→ Exercise task 1: In the devotional text, which verse reference is given for "My soul clings to you; your right hand upholds me"?

+++ Text provided

This afternoon, I am somewhat better, yet not where I was before. But God has directed me to these verses for comfort. They are simple truths to hang onto when my mind won't focus..
Deut. 31:8 .....The LORD himself goes before you and will be with you;
he will never leave you nor forsake you. Do not be afraid; do not be
Ps. 63:8....My soul clings to you; your right hand upholds me.
Ps. 73:23...Nevertheless, I am continually with you; you hold my right hand.
His truths do not change with my changing circumstances. On the contrary, He is before me in those valleys, leading the way with His lantern for me to see Him on the path ahead of me, but not allowing me to see what's beyond that. Teaching me to trust Him when I cannot see or understand.
"I will lead the blind in a way that they do not know; in paths that they have not known, I will guide them. I will turn the darkness before them into light and the rough places into level ground."
Friends, I know I have shared these scriptures before. I share them again now because they are the only Solid Rock I can find to stand on in very difficult days like these past 3-4 have been.
And honestly, quoting them to myself sometimes helps and sometimes doesn't. All depends on whether I'm struggling to breathe.
But their truth is objective, real, the only real hope I have in this world. The only real hope anyone can have, because it's unchanging, just like HE is. And after the storm, I again find a place to stand.
Tonight (now that I"m resting somewhat better) I'm thankful for His mercies that are new every morning. LORD, please teach me and show me how to trust YOU at these even deeper levels of darkness YOU have called me to.

++++++

→ Exercise task 2: Convert the rows, from the line containing "Task: Click the Borussia Dortmund club crest" through the end of the rows, both ends included, into a numbered list with no blank lines. Leave the pictures out.

+++ Data for this exercise

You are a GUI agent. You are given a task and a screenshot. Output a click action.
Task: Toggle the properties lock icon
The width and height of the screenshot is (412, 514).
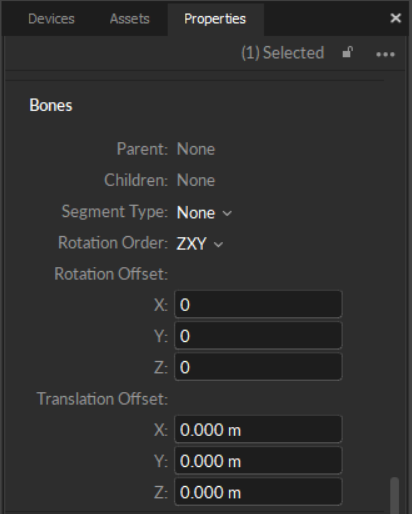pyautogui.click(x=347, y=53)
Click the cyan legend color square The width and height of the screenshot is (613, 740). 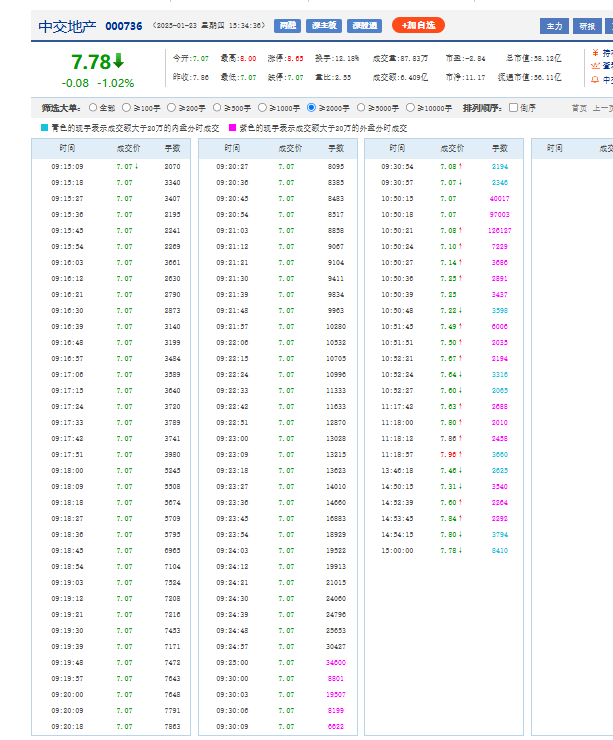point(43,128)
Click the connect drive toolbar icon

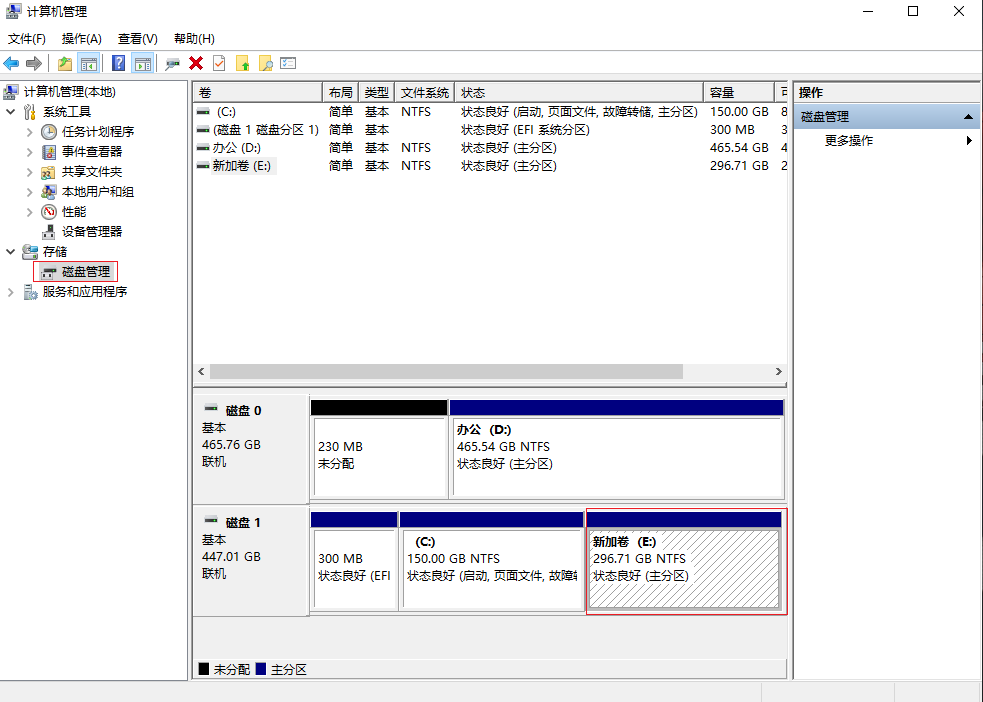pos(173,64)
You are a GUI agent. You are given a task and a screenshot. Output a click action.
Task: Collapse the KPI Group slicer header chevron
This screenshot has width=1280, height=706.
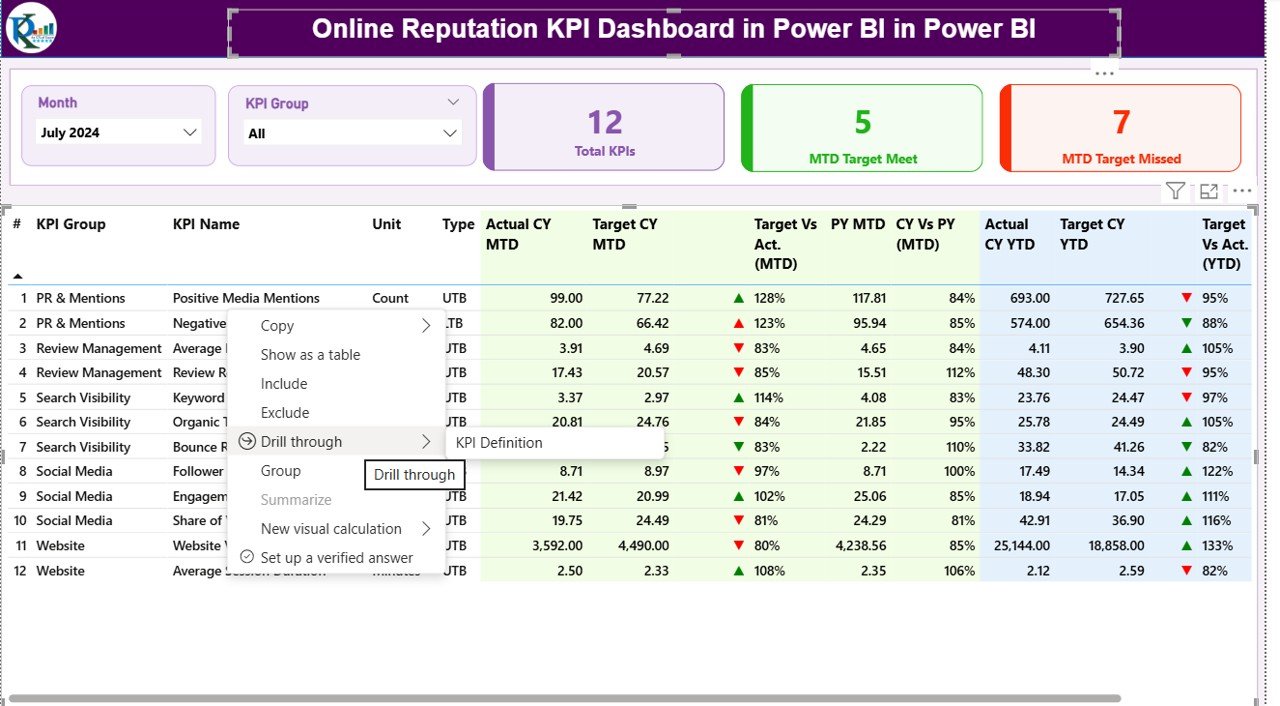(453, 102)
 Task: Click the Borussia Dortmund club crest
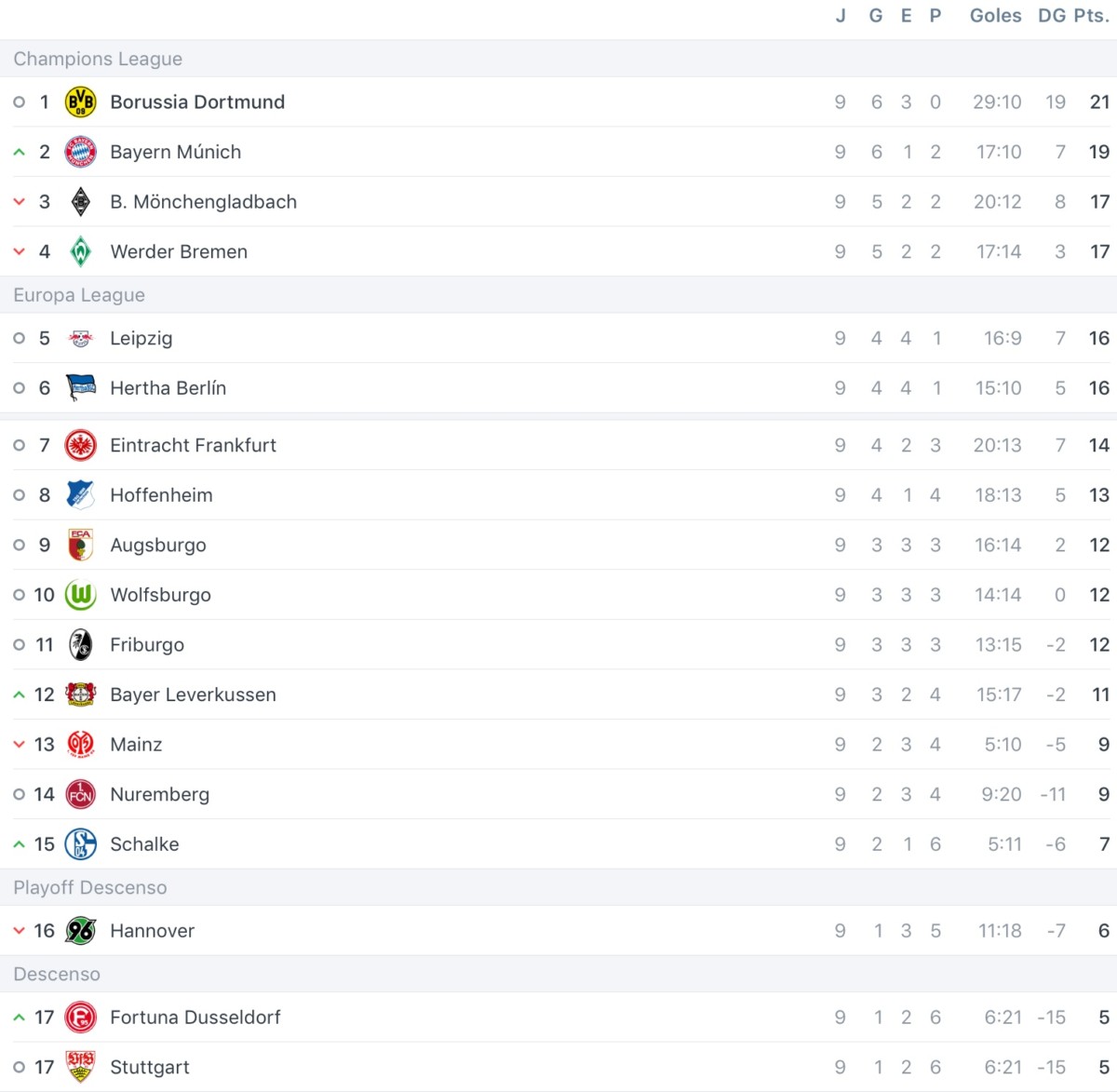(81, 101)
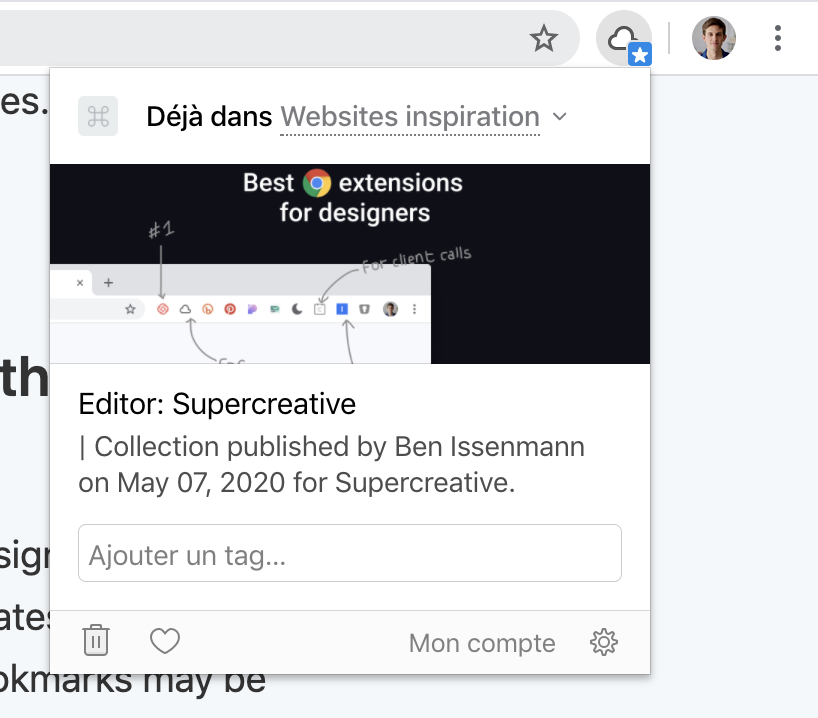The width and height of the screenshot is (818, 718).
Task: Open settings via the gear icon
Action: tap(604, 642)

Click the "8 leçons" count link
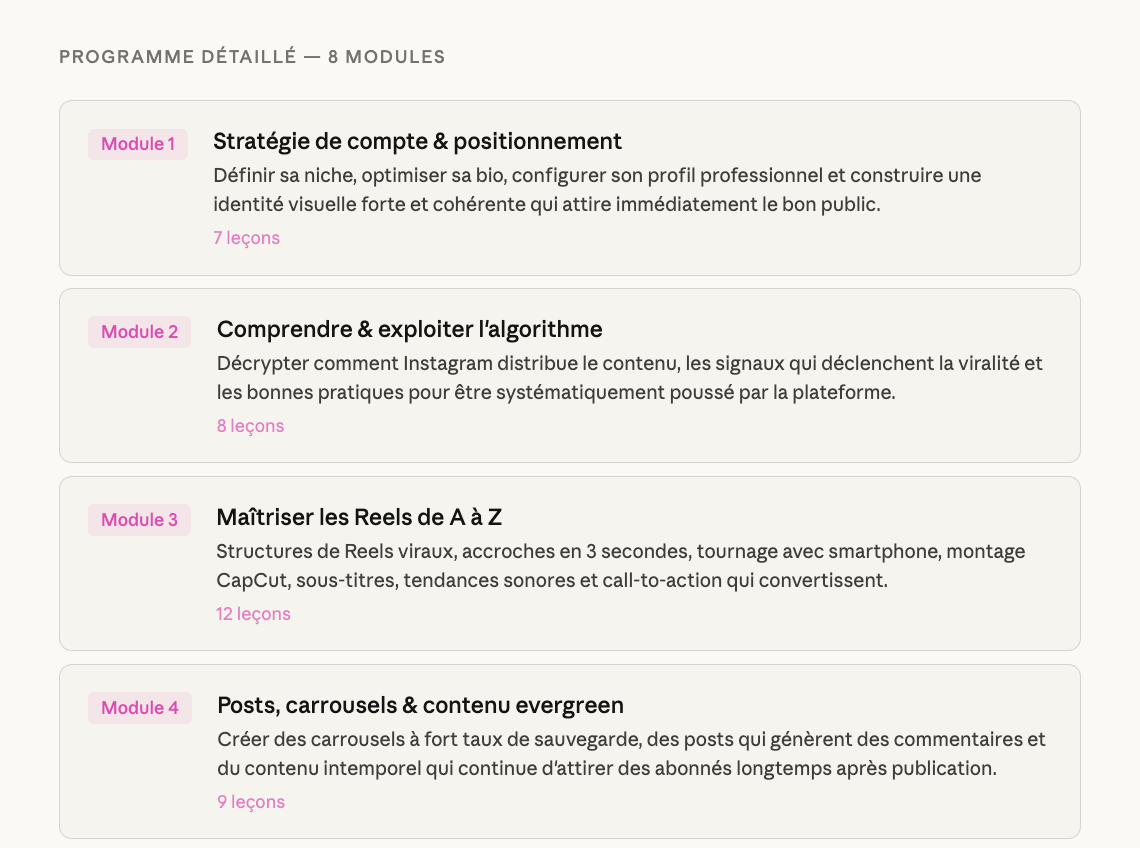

++++++

→ Solution 1: Ps. 63:8

→ Solution 2:
1.  Task: Click the Borussia Dortmund club crest
2. (81, 101)
3. The width and height of the screenshot is (818, 718).
4. Task: Open settings via the gear icon
5. Action: tap(604, 642)
6. Click the "8 leçons" count link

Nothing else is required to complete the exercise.